■ **Instruction**:
Copy out the records below verbatim, from the line that contains "will tap(247, 317)." through the line that contains "(x=697, y=65)", both ends included.

■ **Records from a pointing dataset**:
══════════════════════════════

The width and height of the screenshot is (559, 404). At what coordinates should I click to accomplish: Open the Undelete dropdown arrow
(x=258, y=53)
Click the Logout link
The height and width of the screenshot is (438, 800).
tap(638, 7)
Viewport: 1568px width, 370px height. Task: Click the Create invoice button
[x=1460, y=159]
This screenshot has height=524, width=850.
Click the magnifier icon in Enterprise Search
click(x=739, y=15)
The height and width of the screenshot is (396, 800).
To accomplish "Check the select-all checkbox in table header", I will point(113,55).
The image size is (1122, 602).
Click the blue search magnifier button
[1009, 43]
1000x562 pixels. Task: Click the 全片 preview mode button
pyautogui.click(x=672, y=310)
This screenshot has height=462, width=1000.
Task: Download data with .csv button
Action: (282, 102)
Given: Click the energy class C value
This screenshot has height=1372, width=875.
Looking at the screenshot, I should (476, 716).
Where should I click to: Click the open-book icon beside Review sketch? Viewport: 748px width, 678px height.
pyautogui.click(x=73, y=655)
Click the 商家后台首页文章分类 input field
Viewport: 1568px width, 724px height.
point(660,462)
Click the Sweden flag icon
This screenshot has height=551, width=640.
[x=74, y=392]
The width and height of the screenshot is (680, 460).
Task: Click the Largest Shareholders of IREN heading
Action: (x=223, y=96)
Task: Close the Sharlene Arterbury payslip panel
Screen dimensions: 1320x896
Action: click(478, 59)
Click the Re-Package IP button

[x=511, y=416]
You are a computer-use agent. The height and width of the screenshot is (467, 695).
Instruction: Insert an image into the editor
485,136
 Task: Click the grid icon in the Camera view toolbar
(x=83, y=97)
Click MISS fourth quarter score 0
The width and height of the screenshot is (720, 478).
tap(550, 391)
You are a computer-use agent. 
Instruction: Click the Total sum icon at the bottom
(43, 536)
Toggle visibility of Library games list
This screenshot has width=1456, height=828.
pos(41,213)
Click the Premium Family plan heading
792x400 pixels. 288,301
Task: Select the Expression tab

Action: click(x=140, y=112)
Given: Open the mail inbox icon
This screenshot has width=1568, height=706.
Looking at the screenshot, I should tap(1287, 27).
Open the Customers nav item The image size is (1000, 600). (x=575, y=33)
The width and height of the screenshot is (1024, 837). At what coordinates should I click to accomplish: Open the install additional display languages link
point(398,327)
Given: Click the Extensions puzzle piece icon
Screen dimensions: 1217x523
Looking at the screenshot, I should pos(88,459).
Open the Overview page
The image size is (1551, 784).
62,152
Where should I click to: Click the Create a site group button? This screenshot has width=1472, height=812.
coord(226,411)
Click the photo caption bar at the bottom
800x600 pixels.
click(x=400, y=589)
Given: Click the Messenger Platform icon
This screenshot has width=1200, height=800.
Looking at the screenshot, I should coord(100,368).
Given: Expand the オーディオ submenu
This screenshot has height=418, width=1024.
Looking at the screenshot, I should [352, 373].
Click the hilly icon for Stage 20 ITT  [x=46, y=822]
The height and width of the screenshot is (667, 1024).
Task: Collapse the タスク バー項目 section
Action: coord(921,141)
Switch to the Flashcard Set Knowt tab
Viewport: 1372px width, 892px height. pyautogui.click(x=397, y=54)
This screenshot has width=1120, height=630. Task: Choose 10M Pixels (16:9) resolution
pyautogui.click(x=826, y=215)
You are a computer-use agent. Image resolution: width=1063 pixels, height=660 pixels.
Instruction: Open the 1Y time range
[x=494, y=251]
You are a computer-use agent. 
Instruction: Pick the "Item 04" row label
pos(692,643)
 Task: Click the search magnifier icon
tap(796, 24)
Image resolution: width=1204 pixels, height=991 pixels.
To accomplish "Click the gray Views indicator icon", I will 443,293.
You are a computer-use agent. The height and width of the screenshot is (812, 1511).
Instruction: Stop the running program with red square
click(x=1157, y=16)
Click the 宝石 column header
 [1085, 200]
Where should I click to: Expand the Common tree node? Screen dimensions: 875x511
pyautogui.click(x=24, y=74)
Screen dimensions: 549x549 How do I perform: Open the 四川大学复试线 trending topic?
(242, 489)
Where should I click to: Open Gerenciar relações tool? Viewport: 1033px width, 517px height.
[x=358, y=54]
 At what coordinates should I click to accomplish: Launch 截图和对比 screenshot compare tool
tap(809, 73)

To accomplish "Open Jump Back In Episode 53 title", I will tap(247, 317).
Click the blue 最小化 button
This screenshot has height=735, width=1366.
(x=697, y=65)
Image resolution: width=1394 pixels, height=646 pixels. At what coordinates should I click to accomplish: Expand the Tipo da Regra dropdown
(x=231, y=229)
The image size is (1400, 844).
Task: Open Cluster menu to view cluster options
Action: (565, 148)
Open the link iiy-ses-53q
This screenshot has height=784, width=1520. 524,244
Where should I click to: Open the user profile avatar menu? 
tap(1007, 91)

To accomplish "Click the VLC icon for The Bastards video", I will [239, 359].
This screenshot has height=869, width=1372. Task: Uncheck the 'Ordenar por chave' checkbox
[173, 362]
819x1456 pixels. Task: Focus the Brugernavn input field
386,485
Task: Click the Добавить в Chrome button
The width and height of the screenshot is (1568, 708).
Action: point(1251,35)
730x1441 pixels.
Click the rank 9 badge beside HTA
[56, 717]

══════════════════════════════

■ **Completed exercise**:
To accomplish "Open Jump Back In Episode 53 title", I will tap(247, 317).
Click the blue 最小化 button
This screenshot has height=735, width=1366.
(x=697, y=65)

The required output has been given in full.